Output, exactly as written, the lines below starting at the line containing "Viewport: 1109px width, 397px height." and ending at the line containing "机构专用 in sell-table". Drop the pictures and keep both end lines.

Material for this exercise -
┄┄┄┄┄┄┄┄┄┄
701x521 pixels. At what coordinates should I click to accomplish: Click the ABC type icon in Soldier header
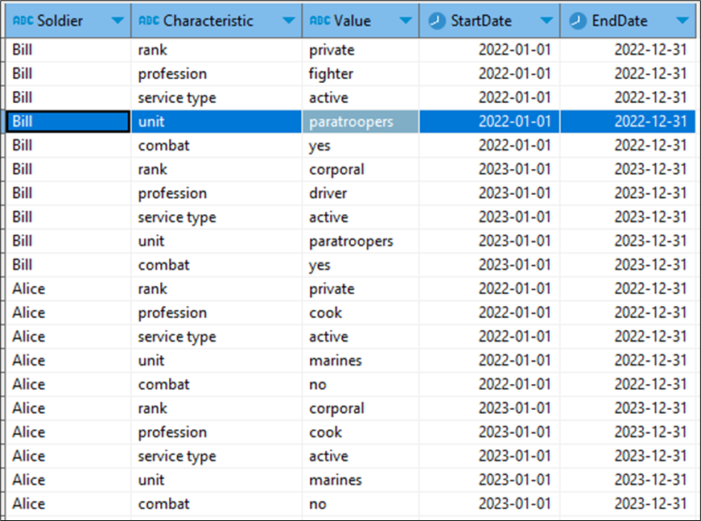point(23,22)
┄┄┄┄┄┄┄┄┄┄
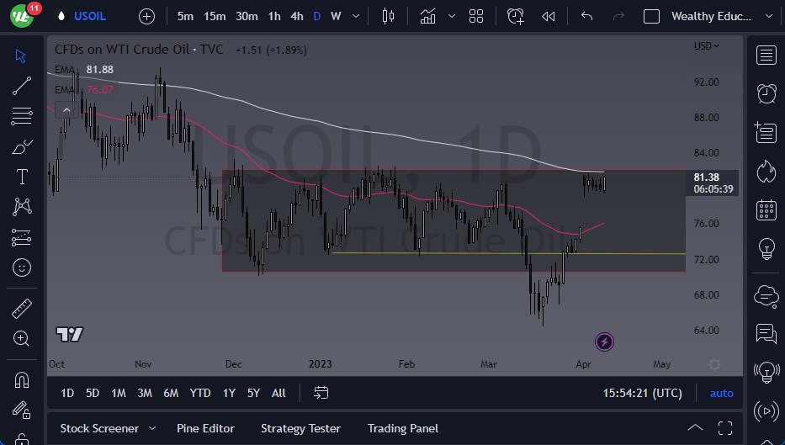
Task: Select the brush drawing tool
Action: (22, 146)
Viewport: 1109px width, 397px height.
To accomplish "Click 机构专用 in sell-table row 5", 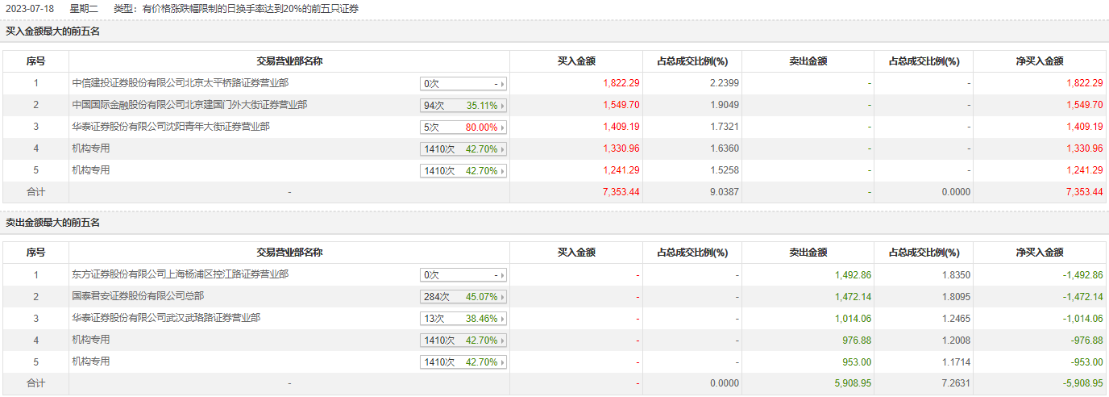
┄┄┄┄┄┄┄┄┄┄
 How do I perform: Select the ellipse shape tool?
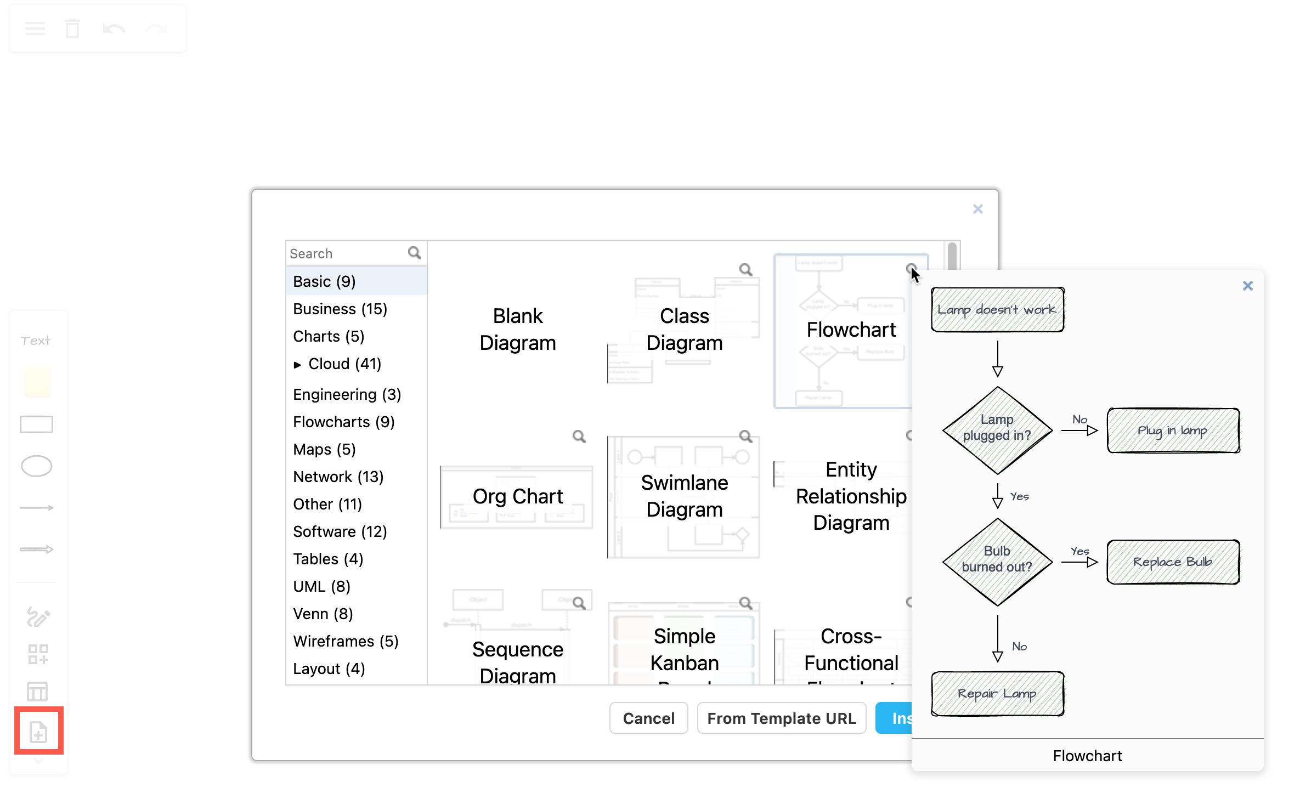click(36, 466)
┄┄┄┄┄┄┄┄┄┄
Your response -
Viewport: 1109px width, 397px height.
To accomplish "Click 机构专用 in sell-table row 5", 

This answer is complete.